Start of Block

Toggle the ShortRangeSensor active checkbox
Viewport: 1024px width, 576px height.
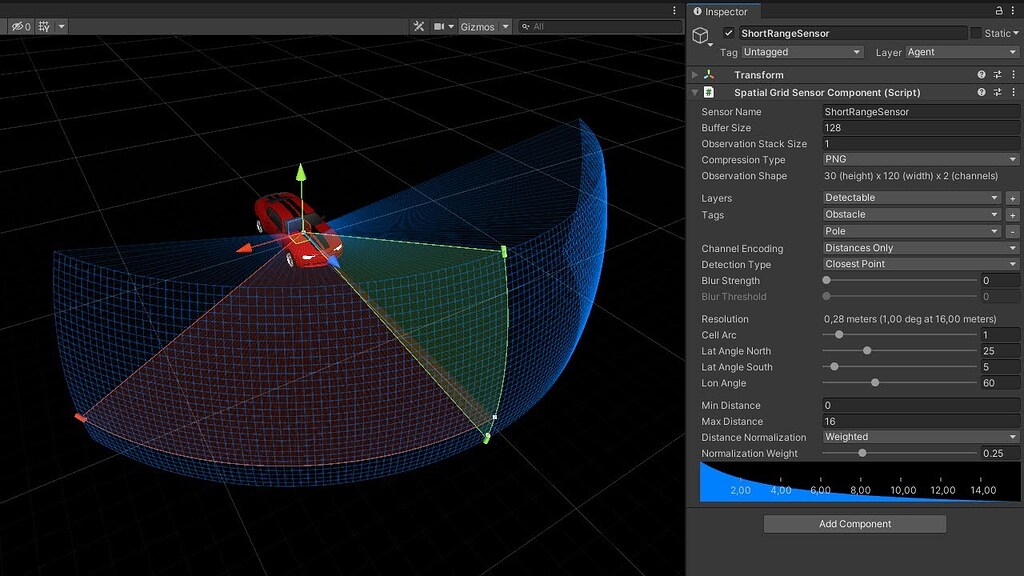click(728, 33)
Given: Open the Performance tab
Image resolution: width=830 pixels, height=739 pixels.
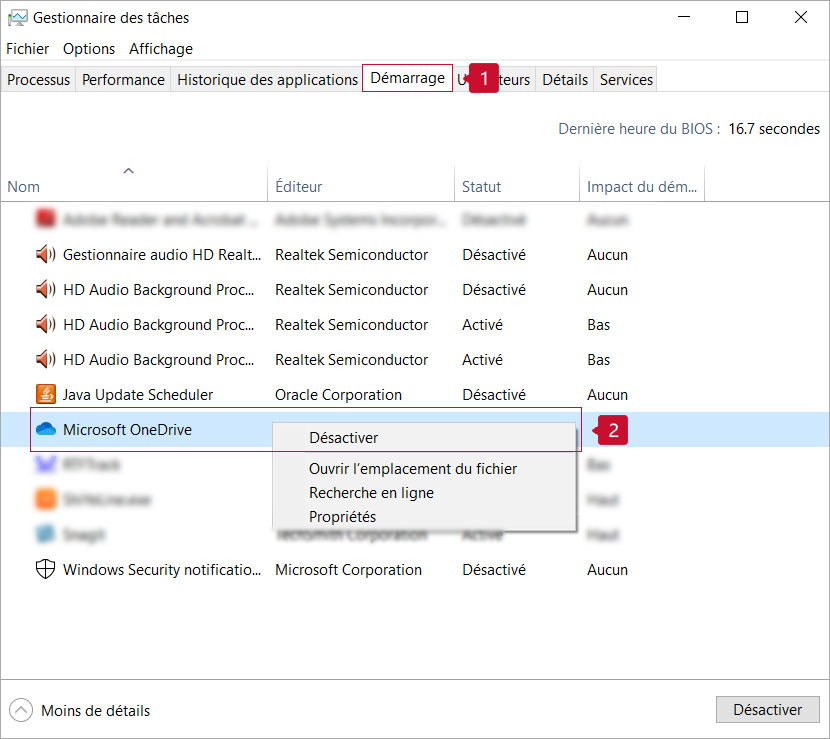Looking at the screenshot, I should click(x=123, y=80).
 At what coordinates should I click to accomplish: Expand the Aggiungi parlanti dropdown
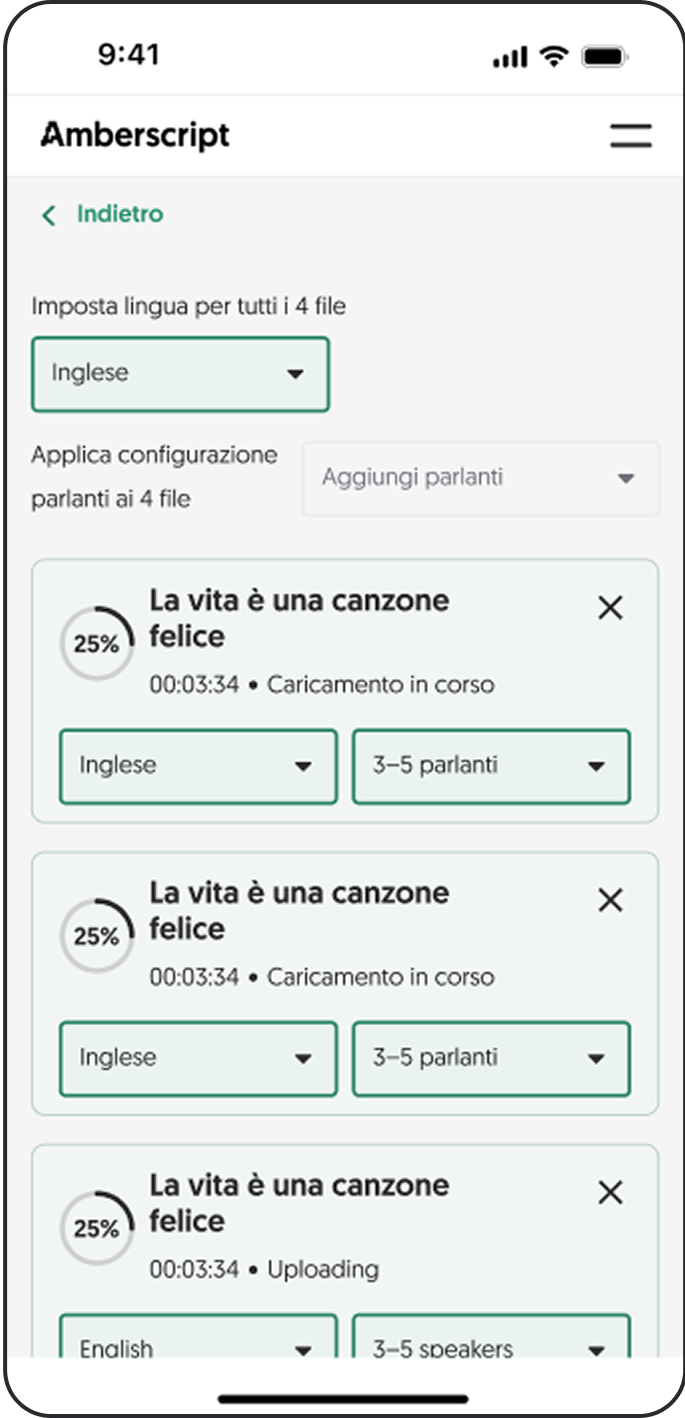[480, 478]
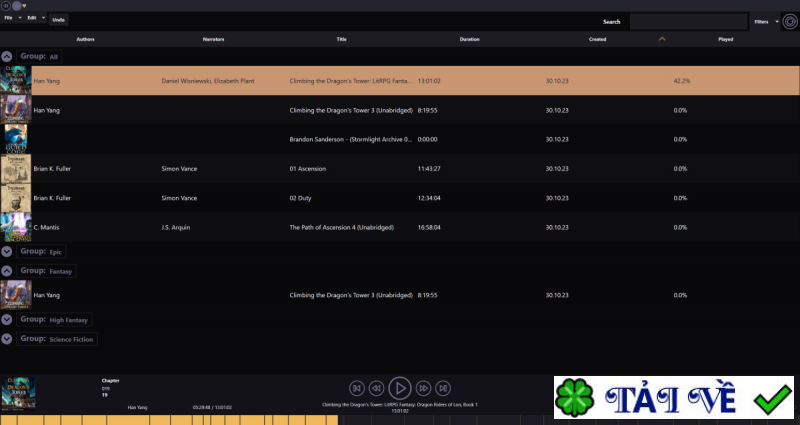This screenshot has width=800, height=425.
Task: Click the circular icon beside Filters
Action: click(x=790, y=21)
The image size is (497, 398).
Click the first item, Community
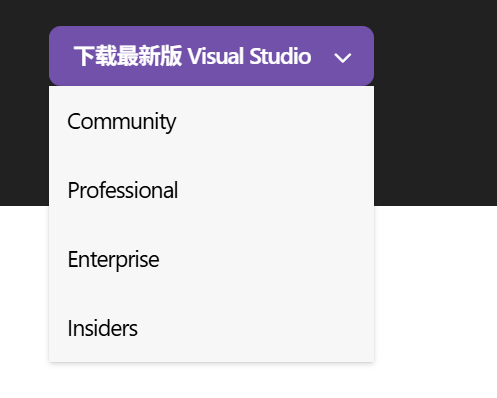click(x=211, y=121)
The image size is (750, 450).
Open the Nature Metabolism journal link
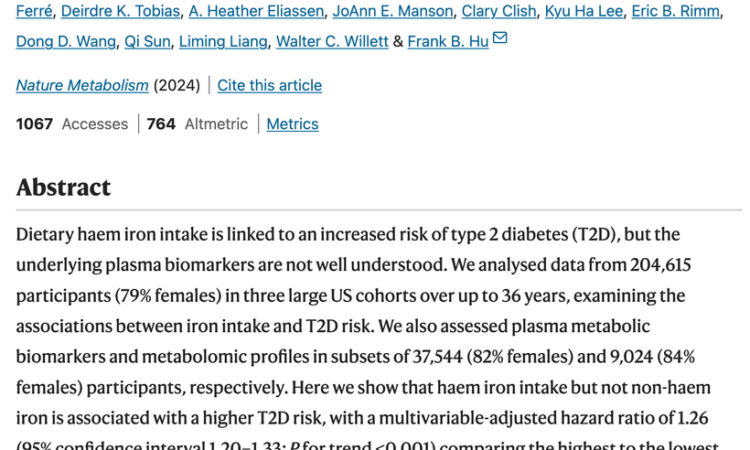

End of Block

### TASK STATEMENT
Give only the number of lines in the listing above that include the string "Open".

### TASK OUTPUT
2